Benedict XVI’s resignation shocks the world


By Jessica Doran

As many have learned over the past few weeks, Pope Benedict XVI has decided to resign as the figurehead of Vatican City and the Roman Catholic Church.

Benedict is the first pope to resign since Celestine V did the same over seven centuries ago.

TIME Magazine lists Cardinals Francis Arinze of Nigeria, Jorge Mario Bergoglio of Argentina and Óscar Andrés Rodríguez Maradiaga of Honduras as front runners for the papacy.

The possibility of a black pope (Cardinal Peter Kodwo Appiah Turkson of Ghana) has been making headlines, but the Vatican’s future isn’t all people are talking about.

Amidst reports that Benedict is retiring because of illness (progressing Parkinson’s disease), controversial information has come to light.

It has been rumored that the pope decided to resign after receiving damning information about a gay sex scandal that occurred within Vatican walls.

It has been reported that the pope decided to resign mid-December, the day after said report was shown to him.

Combined with the cover-ups of sexual molestations by priests, Benedict’s papacy has certainly been eventful.

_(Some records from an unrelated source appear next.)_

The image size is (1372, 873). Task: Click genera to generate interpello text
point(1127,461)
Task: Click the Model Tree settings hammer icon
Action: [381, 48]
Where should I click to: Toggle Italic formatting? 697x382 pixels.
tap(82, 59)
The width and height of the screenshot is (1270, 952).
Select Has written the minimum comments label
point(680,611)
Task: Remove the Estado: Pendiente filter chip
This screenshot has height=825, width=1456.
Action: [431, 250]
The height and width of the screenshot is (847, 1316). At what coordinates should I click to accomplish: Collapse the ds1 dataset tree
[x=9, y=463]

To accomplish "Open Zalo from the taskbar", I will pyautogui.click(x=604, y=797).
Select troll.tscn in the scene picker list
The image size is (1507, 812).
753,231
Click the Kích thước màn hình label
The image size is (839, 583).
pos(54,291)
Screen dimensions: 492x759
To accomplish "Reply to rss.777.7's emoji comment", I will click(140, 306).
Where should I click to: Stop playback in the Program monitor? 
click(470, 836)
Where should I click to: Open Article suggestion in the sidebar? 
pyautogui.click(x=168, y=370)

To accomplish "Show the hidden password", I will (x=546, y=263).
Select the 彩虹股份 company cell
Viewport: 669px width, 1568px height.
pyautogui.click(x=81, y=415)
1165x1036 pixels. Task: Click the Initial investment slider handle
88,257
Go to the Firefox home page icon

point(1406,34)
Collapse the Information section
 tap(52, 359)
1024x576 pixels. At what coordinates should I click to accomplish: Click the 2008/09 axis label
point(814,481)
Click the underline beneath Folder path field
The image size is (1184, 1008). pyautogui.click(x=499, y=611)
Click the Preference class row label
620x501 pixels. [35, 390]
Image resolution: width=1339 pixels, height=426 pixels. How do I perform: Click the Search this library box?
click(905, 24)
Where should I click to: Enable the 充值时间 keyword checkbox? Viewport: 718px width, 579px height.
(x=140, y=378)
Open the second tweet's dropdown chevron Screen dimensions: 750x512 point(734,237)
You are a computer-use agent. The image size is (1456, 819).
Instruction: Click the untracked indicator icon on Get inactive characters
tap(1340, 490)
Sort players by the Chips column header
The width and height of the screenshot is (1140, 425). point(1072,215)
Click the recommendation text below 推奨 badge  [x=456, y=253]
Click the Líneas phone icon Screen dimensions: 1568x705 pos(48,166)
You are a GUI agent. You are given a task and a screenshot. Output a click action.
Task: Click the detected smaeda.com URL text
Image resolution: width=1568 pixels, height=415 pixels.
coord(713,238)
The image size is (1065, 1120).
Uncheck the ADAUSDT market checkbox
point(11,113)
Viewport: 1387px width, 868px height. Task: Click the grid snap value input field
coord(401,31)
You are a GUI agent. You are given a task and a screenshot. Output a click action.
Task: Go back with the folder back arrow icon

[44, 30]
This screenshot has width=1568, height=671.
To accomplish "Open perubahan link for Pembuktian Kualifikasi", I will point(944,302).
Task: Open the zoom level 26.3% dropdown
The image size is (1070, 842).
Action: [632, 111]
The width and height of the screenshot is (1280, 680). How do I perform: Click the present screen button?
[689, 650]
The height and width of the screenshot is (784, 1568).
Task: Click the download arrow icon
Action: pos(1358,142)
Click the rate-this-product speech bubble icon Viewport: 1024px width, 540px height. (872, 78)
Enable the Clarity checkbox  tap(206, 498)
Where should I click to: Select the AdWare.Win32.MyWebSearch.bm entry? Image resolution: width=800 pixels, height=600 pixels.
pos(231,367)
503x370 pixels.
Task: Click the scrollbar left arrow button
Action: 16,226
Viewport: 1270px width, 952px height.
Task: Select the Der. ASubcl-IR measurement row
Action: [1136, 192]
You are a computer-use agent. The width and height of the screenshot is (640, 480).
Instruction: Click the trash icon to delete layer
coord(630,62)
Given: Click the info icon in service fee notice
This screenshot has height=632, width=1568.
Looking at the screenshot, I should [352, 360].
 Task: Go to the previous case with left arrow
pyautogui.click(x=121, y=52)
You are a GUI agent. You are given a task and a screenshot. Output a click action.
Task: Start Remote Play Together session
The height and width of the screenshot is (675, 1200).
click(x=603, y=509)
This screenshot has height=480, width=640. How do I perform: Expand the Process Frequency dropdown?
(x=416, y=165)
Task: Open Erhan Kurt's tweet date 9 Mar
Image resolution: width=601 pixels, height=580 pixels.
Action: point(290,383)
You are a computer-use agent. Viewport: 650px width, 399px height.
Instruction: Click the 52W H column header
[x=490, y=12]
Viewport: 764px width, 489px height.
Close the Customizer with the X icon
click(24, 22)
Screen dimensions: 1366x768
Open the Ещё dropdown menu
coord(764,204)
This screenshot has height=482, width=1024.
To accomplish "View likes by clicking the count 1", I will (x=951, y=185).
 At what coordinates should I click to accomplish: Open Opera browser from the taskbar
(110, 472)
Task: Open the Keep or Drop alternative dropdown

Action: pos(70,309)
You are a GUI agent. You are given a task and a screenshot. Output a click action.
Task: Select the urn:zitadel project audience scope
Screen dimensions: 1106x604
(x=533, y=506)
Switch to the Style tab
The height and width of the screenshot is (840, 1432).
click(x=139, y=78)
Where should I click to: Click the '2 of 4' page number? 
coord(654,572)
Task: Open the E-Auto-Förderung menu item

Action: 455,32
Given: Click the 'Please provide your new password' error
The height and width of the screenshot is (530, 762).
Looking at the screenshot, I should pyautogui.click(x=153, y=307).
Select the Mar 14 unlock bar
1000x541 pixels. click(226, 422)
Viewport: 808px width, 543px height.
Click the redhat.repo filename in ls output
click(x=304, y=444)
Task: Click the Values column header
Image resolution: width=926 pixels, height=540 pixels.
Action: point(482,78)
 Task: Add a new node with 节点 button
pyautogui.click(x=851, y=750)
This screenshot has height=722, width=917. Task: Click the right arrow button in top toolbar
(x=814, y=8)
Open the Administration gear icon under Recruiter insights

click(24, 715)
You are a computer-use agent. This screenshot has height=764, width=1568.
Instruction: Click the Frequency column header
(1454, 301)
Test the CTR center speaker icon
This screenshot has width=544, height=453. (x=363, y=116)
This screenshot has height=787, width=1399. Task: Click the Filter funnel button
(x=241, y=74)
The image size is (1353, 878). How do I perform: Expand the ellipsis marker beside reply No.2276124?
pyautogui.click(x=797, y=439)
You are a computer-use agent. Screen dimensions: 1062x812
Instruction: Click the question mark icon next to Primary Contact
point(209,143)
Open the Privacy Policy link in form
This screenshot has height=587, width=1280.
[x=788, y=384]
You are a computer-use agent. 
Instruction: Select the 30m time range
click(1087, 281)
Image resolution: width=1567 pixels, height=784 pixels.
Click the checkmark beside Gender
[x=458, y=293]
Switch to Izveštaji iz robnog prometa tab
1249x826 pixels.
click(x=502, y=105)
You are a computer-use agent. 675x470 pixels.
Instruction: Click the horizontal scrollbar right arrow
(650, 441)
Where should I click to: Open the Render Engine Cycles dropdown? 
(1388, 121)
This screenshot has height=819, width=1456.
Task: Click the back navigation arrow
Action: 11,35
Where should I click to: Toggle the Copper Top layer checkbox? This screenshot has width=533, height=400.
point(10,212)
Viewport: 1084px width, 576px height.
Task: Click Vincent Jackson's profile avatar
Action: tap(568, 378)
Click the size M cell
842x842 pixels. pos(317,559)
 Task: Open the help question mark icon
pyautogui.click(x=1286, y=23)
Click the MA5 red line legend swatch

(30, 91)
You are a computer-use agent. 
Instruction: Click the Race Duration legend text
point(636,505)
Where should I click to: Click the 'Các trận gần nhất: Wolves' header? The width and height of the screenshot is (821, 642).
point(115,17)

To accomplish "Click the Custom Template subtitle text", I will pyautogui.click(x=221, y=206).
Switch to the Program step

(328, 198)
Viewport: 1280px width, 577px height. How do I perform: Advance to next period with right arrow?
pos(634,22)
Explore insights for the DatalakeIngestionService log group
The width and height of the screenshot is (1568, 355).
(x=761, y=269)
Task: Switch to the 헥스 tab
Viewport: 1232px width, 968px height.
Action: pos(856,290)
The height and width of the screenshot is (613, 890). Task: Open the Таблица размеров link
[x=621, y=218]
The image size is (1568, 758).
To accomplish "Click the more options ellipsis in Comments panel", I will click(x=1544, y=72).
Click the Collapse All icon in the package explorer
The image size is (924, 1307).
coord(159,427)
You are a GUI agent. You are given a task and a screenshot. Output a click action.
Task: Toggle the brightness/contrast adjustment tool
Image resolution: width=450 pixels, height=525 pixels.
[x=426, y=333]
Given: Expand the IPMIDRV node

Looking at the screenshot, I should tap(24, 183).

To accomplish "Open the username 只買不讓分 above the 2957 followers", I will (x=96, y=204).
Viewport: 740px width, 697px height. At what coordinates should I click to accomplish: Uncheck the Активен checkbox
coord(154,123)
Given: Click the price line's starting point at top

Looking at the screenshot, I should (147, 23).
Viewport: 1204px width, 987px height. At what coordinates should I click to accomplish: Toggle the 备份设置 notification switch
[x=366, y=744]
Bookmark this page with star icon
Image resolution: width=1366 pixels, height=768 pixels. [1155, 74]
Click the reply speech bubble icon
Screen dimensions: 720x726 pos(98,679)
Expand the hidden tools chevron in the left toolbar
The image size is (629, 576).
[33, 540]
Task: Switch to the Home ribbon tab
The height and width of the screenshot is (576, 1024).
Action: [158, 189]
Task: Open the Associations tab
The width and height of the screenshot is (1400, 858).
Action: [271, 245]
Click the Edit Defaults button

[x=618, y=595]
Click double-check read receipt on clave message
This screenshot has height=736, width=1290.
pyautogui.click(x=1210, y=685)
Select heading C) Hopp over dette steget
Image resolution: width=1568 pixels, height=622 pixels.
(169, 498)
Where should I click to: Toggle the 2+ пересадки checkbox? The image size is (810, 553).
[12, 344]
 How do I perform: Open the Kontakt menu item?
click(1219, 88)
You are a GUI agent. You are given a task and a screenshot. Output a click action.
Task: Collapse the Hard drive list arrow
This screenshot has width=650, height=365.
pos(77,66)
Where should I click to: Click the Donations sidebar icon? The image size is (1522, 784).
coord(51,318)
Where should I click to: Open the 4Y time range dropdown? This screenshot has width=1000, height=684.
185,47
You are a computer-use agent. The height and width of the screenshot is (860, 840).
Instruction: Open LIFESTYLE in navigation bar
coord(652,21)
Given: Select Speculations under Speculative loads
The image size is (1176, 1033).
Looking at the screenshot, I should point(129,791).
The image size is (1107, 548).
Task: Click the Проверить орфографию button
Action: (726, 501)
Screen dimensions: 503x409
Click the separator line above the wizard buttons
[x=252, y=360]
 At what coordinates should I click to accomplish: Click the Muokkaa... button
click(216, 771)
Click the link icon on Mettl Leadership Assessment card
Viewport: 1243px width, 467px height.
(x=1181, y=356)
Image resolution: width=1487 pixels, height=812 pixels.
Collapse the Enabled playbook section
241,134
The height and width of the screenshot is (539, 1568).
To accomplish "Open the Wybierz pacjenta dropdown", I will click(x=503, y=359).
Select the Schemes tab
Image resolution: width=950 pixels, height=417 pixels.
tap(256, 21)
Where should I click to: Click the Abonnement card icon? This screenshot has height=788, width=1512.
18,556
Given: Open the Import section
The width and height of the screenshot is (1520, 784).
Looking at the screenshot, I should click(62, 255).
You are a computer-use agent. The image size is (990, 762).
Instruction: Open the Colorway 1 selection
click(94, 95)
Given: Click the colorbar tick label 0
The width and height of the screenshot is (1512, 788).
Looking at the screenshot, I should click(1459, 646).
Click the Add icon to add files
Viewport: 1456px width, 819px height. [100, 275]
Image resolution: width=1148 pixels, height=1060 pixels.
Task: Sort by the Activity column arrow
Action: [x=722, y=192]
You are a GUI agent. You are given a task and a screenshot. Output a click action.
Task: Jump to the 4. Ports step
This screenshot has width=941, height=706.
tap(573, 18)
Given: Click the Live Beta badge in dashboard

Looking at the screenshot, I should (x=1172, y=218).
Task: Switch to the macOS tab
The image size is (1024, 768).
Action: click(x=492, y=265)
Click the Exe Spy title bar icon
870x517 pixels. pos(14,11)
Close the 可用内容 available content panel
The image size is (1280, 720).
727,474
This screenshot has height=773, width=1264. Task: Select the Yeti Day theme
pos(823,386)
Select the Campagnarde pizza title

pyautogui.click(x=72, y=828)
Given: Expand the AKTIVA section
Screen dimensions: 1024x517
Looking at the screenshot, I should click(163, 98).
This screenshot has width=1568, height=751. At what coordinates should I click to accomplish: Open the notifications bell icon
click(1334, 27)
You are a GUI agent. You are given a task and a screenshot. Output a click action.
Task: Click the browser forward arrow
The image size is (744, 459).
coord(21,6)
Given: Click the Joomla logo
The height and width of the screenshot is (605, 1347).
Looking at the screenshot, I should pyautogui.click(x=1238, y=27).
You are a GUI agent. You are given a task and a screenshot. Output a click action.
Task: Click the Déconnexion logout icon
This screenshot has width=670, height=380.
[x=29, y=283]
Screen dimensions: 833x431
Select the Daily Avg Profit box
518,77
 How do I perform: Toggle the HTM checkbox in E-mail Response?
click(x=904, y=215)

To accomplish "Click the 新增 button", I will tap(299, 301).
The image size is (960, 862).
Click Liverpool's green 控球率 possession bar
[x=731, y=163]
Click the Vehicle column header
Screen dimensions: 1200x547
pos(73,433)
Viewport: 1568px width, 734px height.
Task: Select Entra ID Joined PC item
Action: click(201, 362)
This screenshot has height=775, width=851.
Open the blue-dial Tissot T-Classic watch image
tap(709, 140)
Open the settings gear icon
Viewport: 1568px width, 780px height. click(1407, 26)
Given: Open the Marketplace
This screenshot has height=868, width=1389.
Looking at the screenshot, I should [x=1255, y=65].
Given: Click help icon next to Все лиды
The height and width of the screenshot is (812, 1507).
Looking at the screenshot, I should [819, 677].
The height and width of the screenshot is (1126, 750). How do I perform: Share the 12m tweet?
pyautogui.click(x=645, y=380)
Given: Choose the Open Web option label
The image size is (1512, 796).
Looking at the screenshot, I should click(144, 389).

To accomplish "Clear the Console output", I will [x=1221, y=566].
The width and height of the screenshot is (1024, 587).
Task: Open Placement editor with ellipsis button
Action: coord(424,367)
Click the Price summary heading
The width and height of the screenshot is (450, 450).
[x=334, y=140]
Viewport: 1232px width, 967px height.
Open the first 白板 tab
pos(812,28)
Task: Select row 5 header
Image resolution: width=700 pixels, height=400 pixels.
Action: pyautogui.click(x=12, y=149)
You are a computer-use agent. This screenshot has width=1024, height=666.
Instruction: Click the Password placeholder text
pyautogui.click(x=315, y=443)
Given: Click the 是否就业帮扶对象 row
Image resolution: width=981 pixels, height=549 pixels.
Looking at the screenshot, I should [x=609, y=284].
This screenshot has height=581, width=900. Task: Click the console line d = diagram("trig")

All of the information that has come out is extremely murky, since the Vatican is clearly trying to cover up any signs of unrest or scandal.

According to an Italian newspaper, La Repubblica, the report had clear references to the blackmailing of the pope and “the non-observance of the Sixth and Seventh Commandments.”

The Sixth Commandment of the Catholic faith prohibits adultery, but has specific links to the act of homosexuality. The seventh commandment preaches against theft.

The Vatican is declining comment at the present time, which is to be expected.

However, in recent press, the pope has made allusions to the incident, speaking of the shame that it brings upon the church and warning others against abuses of power.

Although still extremely vague and unclear, it seems that this unrest may have culminated in Benedict’s resignation and hints at his unhappiness about it.

The Vatican does not outwardly condemn homosexuality, but the underlying values of the Catholic faith teach against its practice.

While it does not seem that the truth will be released any time soon, if ever, this is an interesting study of scandal within religious boundaries and the power that concealment of these scandals can harness.